Work instruction: Copy out the article below on bacteria surviving extreme gravity, in full and word for word.

Source document:

Bacteria Grow Under 400,000 Times Earth's Gravity

Proving that you don't have to be big to be tough, some microbes can survive gravity more than 400,000 times that felt on Earth, a new study says.

Most humans, by contrast, can tolerate forces equal to about three to five times Earth's surface gravity (g) before losing consciousness.

The extreme "hypergravity" of 400,000 g is usually found only in cosmic environments, such as on very massive stars or in the shock waves of supernovas, said study leader Shigeru Deguchi, a biologist at the Japan Agency for Marine-Earth Science and Technology.

(Related: "Einstein's Gravity Confirmed on a Cosmic Scale.")

Deguchi and his team were able to replicate hypergravity on Earth using a machine called an ultracentrifuge.

The scientists rapidly spun four species of bacteria—including the common human gut microbe Escherichia coli—to create increasingly intense gravity conditions.

The bacteria clumped together into pellets as the gravity increased, but their forced closeness didn't seem to deter growth: All four species multiplied normally under thousands to tens of thousands of times Earth's gravity.

Two of the species—E. coli and Paracoccus denitrificans, a common soil bacteria—grew under the strain of 403,627 g.

For Extreme Gravity Tolerance, Size Matters

Part of the microbes' ability to withstand hypergravity has to do with their sizes, Deguchi explained.

The larger an organism, the more sensitive it is to gravitational forces. The bodies of multicellular organisms—such as humans—start to collapse and turn to mush under the force of just a few g.

Available data:
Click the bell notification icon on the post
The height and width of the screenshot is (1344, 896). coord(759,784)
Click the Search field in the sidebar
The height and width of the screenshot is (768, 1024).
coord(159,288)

Problem solution:
Bacteria Grow Under 400,000 Times Earth's Gravity

Proving that you don't have to be big to be tough, some microbes can survive gravity more than 400,000 times that felt on Earth, a new study says.

Most humans, by contrast, can tolerate forces equal to about three to five times Earth's surface gravity (g) before losing consciousness.

The extreme "hypergravity" of 400,000 g is usually found only in cosmic environments, such as on very massive stars or in the shock waves of supernovas, said study leader Shigeru Deguchi, a biologist at the Japan Agency for Marine-Earth Science and Technology.

(Related: "Einstein's Gravity Confirmed on a Cosmic Scale.")

Deguchi and his team were able to replicate hypergravity on Earth using a machine called an ultracentrifuge.

The scientists rapidly spun four species of bacteria—including the common human gut microbe Escherichia coli—to create increasingly intense gravity conditions.

The bacteria clumped together into pellets as the gravity increased, but their forced closeness didn't seem to deter growth: All four species multiplied normally under thousands to tens of thousands of times Earth's gravity.

Two of the species—E. coli and Paracoccus denitrificans, a common soil bacteria—grew under the strain of 403,627 g.

For Extreme Gravity Tolerance, Size Matters

Part of the microbes' ability to withstand hypergravity has to do with their sizes, Deguchi explained.

The larger an organism, the more sensitive it is to gravitational forces. The bodies of multicellular organisms—such as humans—start to collapse and turn to mush under the force of just a few g.